Please repeat the lines below, exactly and only, from the one that holds "Image resolution: width=1466" through the one that holds "Given: Pick the".

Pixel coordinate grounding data
= Beginning of Section =
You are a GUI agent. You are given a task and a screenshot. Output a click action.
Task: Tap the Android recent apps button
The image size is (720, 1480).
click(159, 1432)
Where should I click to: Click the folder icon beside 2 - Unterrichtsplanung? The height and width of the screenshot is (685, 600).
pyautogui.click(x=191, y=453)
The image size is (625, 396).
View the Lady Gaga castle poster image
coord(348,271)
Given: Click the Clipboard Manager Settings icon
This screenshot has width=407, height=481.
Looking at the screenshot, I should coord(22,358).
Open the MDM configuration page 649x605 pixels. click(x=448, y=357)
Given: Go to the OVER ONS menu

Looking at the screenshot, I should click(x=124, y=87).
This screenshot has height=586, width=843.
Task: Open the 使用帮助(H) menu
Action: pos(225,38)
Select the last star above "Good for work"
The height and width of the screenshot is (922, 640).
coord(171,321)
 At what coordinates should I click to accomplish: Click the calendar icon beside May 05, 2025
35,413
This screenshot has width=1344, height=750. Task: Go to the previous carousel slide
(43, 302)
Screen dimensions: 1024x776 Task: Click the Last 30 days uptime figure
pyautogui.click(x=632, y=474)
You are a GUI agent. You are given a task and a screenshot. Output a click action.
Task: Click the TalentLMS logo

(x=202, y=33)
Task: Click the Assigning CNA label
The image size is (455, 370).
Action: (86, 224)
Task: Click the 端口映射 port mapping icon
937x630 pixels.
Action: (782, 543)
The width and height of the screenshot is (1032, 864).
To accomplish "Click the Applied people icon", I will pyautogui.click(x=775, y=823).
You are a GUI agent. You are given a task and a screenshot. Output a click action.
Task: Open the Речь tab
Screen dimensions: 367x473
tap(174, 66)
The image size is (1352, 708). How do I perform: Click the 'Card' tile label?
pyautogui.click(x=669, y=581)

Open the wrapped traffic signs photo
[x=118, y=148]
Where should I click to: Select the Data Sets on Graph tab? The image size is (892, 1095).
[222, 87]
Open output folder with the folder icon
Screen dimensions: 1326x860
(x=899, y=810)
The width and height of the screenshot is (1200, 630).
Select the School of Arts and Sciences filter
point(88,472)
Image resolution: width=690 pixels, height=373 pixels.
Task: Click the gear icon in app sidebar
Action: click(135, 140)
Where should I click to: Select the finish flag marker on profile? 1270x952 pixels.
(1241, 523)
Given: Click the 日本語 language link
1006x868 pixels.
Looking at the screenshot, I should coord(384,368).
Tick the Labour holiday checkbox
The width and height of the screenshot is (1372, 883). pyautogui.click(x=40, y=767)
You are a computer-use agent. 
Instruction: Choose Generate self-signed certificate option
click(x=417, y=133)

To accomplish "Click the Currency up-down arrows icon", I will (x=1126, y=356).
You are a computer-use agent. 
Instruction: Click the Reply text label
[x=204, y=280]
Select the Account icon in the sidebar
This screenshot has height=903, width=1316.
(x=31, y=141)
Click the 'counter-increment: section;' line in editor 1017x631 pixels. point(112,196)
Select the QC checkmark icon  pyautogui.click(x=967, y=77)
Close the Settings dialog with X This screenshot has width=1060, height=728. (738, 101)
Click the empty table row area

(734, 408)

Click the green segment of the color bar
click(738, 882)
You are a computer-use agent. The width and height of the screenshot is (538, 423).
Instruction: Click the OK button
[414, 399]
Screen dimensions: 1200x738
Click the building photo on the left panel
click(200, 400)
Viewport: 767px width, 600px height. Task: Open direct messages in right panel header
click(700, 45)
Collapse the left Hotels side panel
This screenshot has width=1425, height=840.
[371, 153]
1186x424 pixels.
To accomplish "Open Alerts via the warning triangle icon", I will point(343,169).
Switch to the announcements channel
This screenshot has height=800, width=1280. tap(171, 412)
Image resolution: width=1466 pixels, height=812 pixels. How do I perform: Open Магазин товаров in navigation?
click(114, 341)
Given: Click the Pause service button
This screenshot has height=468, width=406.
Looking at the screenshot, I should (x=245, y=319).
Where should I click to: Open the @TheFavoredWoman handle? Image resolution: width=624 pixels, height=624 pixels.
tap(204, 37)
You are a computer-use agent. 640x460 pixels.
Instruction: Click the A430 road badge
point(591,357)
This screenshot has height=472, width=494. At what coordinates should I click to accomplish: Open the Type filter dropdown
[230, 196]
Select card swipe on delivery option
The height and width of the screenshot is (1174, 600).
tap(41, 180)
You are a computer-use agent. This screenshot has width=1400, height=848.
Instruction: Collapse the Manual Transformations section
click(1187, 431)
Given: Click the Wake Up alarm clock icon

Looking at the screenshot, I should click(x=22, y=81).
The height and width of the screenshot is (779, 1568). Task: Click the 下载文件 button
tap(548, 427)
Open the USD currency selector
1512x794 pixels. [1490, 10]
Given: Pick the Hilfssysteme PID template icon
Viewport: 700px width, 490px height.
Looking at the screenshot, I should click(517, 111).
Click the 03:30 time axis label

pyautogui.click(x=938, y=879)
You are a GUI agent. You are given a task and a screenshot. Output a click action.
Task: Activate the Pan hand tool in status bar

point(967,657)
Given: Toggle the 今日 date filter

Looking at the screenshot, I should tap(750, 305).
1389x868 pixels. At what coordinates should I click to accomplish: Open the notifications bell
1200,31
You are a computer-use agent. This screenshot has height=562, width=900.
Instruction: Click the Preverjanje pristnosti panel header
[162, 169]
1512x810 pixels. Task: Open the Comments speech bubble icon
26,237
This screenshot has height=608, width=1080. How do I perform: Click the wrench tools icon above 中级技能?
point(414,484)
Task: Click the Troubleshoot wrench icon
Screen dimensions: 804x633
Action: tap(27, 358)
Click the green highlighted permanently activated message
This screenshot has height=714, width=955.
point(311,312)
= End of Section =
> ANSWER TO THE PROBLEM
Image resolution: width=1466 pixels, height=812 pixels. How do I perform: Open Магазин товаров in navigation?
click(114, 341)
Given: Click the Pause service button
This screenshot has height=468, width=406.
Looking at the screenshot, I should (x=245, y=319).
Where should I click to: Open the @TheFavoredWoman handle? Image resolution: width=624 pixels, height=624 pixels.
tap(204, 37)
You are a computer-use agent. 640x460 pixels.
Instruction: Click the A430 road badge
point(591,357)
This screenshot has height=472, width=494. At what coordinates should I click to accomplish: Open the Type filter dropdown
[230, 196]
Select card swipe on delivery option
The height and width of the screenshot is (1174, 600).
tap(41, 180)
You are a computer-use agent. This screenshot has width=1400, height=848.
Instruction: Collapse the Manual Transformations section
click(1187, 431)
Given: Click the Wake Up alarm clock icon

Looking at the screenshot, I should click(x=22, y=81).
The height and width of the screenshot is (779, 1568). Task: Click the 下载文件 button
tap(548, 427)
Open the USD currency selector
1512x794 pixels. [1490, 10]
Given: Pick the Hilfssysteme PID template icon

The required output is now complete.